Environmental Tobacco Smoke and Coronary Heart Syndromes: Absence of an Association

Concerns about possible cardiovascular and especially coronary effects of environmental tobacco smoke (ETS) derive from the reported effects of active smoking. Despite similarities, however, ETS has composition and physical characteristics different from the mainstream smoke (MS) that active smokers inhale and appears more relatively chemically inert and less biologically active. ETS doses to nonsmokers are small and often below the sensitivity of detection technologies. They are several orders of magnitude less than MS doses in active smokers.
Numerous epidemiologic studies report that the active smoking of less than 10 cigarettes/day is not associated with measurable risk of coronary heart disease (CHD). Thus, even assuming that ETS and MS have equivalent biological activities, conceivable ETS doses to nonsmokers are far below apparent no-effect thresholds for active smoking.
Hence, it is no surprise that epidemiologic reports are inconclusive about a possible association of ETS exposure and CHD, some suggesting a slight elevation, others a reduction of risk.
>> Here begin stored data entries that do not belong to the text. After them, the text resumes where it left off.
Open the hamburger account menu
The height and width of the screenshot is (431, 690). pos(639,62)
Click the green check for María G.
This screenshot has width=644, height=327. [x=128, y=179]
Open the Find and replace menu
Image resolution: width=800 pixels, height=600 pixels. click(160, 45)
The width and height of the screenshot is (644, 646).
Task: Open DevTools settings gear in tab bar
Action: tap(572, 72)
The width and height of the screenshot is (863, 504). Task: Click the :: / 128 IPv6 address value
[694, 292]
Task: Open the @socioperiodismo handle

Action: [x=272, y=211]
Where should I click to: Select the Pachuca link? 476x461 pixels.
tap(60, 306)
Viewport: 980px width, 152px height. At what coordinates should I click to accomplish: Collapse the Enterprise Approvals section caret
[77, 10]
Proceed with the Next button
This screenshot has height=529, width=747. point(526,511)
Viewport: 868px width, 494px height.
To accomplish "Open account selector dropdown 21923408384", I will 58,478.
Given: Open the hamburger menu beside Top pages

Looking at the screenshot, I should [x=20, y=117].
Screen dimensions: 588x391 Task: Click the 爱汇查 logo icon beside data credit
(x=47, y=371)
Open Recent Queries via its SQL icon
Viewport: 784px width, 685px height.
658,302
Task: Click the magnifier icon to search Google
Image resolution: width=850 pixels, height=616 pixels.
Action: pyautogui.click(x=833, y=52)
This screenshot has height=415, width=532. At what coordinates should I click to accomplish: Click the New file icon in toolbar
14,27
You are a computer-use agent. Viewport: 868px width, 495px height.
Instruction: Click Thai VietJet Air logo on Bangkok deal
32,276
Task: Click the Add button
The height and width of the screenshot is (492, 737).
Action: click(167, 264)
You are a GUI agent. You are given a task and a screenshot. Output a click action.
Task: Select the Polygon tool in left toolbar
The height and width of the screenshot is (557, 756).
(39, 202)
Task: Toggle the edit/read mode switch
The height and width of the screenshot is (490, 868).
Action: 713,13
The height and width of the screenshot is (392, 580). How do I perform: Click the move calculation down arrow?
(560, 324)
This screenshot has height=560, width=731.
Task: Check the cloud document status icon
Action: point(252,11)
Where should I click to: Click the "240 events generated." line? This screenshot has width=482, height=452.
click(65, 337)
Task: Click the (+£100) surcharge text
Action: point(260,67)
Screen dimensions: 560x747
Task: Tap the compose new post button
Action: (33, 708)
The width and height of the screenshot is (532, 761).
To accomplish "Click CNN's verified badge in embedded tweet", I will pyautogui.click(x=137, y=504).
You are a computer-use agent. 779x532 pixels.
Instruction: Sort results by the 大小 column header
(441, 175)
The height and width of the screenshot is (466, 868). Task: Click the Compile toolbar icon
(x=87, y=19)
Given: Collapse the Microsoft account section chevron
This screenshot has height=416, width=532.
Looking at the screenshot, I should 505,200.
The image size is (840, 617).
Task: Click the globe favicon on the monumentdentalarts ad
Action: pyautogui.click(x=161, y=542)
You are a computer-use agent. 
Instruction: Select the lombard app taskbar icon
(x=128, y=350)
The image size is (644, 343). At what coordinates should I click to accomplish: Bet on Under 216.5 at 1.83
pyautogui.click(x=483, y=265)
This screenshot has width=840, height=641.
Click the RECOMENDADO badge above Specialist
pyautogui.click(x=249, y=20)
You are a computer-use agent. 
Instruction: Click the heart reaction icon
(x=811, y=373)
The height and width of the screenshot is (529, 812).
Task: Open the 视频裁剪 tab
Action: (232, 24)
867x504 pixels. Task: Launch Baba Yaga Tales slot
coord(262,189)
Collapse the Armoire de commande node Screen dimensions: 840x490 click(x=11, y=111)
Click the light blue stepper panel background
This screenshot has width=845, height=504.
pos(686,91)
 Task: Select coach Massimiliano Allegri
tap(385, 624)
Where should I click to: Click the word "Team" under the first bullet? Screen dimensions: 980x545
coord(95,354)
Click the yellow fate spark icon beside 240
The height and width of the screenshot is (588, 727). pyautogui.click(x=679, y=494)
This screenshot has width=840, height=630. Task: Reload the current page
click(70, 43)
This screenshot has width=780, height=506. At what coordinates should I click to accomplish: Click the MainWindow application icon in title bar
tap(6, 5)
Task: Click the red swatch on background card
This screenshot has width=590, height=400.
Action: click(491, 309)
Often, the elevations reported are higher than the CHD risk values associated with active smoking. Such equivocations likely result from the presence of contrasting protective or aggravating confounders, of which more than 200 have been reported in the literature -- confounders that were not and could not be adequately controlled by any epidemiologic study. By scientific standards, the weight of evidence continues to falsify the hypothesis that ETS exposure might be a CHD risk factor.

INTRODUCTION

Several reviews have attempted to appraise the literature on environmental tobacco smoke (ETS) and coronary heart disease (CHD) (Glantz and Parmley, 1991; Taylor and Johnson, 1992; Steenland, 1992; Wells, 1994). In general these reviews have been selective and conjectural and have failed to account for the many pertinent considerations that a scientific evaluation requires. Although written by a long-time consultant to the tobacco industry, this present review strives for a comprehensive evaluation of available knowledge by avoiding assumptions and standing by the evidence.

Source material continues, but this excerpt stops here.